Stated exercise:
Copy out the records from the line containing "Click the magnifier search icon button" down to the line containing "(x=283, y=176)", swapping "sidebar" for "side panel" and leaving everything else untouched.

Exercise materials:
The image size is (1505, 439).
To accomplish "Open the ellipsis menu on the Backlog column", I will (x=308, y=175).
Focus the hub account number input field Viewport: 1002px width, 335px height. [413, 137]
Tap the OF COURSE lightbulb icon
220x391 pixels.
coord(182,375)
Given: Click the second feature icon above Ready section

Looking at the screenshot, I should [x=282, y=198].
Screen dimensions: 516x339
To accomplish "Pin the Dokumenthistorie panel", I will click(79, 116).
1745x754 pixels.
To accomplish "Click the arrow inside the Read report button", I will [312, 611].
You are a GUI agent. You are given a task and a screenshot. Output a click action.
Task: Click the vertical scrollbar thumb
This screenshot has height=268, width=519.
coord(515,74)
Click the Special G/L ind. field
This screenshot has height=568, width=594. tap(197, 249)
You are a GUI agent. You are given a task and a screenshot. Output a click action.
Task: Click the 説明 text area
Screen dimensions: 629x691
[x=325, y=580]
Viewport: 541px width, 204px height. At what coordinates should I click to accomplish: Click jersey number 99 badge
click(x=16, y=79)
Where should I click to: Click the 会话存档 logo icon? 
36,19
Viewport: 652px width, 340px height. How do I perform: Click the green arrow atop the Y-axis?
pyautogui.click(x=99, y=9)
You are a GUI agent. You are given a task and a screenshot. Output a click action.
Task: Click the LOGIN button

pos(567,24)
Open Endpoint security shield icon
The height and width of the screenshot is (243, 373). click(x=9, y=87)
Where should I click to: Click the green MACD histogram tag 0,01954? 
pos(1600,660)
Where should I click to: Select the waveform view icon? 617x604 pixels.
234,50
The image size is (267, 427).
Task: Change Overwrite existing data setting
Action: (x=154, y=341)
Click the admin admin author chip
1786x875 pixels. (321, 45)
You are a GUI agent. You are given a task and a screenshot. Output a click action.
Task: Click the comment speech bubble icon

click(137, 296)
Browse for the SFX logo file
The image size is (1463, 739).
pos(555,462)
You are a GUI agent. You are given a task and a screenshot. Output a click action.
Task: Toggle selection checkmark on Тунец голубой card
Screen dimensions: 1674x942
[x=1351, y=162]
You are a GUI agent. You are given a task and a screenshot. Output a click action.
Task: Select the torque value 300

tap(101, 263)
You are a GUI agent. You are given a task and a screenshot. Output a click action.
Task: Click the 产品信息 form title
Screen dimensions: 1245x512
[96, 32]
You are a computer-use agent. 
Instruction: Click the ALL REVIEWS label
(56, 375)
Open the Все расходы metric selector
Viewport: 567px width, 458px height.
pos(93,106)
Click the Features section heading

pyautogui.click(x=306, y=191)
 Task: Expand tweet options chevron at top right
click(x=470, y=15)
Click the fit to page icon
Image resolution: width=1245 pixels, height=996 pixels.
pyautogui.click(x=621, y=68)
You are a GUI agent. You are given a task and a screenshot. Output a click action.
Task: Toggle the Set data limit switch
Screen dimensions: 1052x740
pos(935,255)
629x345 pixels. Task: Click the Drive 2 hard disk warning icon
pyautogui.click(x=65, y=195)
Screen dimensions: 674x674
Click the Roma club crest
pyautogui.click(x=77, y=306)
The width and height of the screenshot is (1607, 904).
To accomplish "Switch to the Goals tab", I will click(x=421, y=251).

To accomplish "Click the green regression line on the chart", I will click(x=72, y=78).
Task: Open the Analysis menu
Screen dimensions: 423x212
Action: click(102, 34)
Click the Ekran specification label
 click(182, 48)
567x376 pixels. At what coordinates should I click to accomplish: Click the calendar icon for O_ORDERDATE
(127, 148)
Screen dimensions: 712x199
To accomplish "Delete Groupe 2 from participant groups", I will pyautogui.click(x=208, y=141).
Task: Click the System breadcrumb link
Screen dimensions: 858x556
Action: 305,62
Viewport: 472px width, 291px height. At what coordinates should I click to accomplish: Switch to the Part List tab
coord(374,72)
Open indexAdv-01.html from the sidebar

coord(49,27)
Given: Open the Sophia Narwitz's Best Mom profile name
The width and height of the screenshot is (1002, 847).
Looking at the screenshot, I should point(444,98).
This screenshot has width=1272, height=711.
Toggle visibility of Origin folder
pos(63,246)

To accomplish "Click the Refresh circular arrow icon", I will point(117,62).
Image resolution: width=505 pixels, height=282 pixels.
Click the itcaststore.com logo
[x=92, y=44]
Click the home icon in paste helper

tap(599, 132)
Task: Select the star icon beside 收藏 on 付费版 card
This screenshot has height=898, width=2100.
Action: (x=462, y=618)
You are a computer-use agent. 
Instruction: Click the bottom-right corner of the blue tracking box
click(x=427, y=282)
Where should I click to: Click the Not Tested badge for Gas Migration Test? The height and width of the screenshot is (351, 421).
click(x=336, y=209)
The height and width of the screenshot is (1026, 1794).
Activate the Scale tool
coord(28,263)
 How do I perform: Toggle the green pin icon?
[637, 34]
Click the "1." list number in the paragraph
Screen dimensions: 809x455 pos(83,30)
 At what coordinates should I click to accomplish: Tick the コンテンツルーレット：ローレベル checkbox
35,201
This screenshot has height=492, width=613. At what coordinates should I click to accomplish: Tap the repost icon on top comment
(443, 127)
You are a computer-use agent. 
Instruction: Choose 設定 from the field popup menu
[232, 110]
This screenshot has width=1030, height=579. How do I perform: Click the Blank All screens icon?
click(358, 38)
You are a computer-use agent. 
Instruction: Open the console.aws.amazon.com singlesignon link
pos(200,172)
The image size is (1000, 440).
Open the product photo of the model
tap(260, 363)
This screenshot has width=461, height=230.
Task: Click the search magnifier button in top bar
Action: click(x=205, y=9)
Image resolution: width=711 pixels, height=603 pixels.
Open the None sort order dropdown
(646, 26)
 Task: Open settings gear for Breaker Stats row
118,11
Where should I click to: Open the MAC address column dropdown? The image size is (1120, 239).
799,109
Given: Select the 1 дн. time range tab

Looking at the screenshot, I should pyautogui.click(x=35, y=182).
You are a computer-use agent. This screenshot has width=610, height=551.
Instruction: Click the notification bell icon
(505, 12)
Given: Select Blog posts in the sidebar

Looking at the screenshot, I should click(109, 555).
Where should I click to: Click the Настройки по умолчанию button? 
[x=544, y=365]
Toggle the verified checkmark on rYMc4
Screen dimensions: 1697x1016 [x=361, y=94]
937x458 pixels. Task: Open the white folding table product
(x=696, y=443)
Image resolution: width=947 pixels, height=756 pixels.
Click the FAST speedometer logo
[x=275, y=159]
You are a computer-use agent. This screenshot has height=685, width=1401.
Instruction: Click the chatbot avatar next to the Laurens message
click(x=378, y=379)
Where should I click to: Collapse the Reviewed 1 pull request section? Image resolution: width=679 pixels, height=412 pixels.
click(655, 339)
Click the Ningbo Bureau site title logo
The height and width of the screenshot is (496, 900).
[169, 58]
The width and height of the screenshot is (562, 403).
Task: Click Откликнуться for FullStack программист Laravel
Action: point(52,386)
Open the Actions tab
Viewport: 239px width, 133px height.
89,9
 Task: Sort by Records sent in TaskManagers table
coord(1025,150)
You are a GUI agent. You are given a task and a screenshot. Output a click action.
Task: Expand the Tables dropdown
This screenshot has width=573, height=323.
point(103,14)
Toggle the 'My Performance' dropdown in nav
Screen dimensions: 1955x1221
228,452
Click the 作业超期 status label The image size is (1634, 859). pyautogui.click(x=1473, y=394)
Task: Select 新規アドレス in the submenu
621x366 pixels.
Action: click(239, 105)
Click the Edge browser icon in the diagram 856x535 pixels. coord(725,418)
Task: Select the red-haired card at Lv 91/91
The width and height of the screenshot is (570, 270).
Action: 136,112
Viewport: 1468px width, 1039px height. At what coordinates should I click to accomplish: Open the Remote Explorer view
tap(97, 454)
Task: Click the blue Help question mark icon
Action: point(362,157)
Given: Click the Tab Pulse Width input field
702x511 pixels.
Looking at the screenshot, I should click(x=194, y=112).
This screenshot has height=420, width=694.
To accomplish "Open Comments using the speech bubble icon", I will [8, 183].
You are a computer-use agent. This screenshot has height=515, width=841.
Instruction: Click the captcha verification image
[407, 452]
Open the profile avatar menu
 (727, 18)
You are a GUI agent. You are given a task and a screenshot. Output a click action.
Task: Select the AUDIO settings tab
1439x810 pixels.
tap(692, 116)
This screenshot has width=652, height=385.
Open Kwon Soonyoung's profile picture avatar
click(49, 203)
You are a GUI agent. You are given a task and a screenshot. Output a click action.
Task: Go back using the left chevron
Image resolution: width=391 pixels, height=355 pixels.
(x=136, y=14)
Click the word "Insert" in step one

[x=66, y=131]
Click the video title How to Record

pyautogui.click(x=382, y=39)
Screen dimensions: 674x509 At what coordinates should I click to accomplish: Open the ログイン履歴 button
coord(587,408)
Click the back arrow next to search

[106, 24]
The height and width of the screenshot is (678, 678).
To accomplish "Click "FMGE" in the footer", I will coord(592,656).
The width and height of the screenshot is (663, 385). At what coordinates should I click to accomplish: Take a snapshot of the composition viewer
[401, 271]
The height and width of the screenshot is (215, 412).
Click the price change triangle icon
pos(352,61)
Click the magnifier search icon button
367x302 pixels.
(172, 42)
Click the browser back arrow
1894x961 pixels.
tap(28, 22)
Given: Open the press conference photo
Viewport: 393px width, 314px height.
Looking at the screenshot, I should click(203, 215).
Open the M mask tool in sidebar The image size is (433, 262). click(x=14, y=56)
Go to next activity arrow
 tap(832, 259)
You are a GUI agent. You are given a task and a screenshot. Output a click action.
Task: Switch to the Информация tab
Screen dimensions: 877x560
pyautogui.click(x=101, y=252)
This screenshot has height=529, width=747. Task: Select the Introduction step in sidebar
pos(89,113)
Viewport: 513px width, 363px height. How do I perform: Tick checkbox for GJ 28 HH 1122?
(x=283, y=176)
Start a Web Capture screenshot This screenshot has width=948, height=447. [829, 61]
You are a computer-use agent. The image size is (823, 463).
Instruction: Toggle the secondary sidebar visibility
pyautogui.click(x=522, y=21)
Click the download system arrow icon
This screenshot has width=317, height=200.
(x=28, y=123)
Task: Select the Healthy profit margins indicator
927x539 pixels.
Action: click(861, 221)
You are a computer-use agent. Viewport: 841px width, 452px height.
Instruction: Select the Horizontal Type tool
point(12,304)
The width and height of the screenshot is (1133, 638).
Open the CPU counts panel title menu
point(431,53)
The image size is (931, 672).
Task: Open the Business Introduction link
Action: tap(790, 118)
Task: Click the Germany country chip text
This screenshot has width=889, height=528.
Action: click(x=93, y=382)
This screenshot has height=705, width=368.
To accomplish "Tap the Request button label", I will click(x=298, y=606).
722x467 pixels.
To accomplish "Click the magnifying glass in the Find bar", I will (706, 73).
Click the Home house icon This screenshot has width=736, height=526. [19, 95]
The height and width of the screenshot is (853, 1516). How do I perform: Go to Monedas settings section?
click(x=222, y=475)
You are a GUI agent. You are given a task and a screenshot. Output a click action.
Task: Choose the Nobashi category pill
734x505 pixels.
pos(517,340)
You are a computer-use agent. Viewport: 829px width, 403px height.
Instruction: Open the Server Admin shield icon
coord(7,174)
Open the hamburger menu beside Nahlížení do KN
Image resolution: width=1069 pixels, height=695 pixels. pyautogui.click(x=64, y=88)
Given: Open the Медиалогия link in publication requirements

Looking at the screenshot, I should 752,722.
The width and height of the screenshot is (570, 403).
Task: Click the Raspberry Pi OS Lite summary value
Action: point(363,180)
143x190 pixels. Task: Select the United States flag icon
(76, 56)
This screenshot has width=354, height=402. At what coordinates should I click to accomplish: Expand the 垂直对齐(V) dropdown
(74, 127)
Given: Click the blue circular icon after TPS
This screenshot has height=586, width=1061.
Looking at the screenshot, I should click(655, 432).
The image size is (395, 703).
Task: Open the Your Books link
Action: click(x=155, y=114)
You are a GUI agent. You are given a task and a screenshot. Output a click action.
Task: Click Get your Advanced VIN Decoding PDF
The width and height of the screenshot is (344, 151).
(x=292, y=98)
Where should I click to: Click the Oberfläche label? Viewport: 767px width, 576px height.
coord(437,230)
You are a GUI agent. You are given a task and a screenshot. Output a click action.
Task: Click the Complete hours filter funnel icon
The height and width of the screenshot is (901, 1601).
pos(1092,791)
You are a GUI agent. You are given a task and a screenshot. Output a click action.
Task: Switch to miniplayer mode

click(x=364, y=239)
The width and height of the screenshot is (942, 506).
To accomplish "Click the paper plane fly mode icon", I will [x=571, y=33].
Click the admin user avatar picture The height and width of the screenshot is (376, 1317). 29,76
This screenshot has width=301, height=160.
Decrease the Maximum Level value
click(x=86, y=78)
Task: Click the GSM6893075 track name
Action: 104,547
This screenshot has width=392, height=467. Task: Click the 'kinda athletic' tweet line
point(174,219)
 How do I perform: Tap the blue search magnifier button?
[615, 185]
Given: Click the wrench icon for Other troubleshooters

Solution for this exercise:
Click the magnifier search icon button
367x302 pixels.
(172, 42)
Click the browser back arrow
1894x961 pixels.
tap(28, 22)
Given: Open the press conference photo
Viewport: 393px width, 314px height.
Looking at the screenshot, I should click(203, 215).
Open the M mask tool in side panel The image size is (433, 262). click(x=14, y=56)
Go to next activity arrow
 tap(832, 259)
You are a GUI agent. You are given a task and a screenshot. Output a click action.
Task: Switch to the Информация tab
Screen dimensions: 877x560
pyautogui.click(x=101, y=252)
This screenshot has height=529, width=747. Task: Select the Introduction step in side panel
pos(89,113)
Viewport: 513px width, 363px height. How do I perform: Tick checkbox for GJ 28 HH 1122?
(x=283, y=176)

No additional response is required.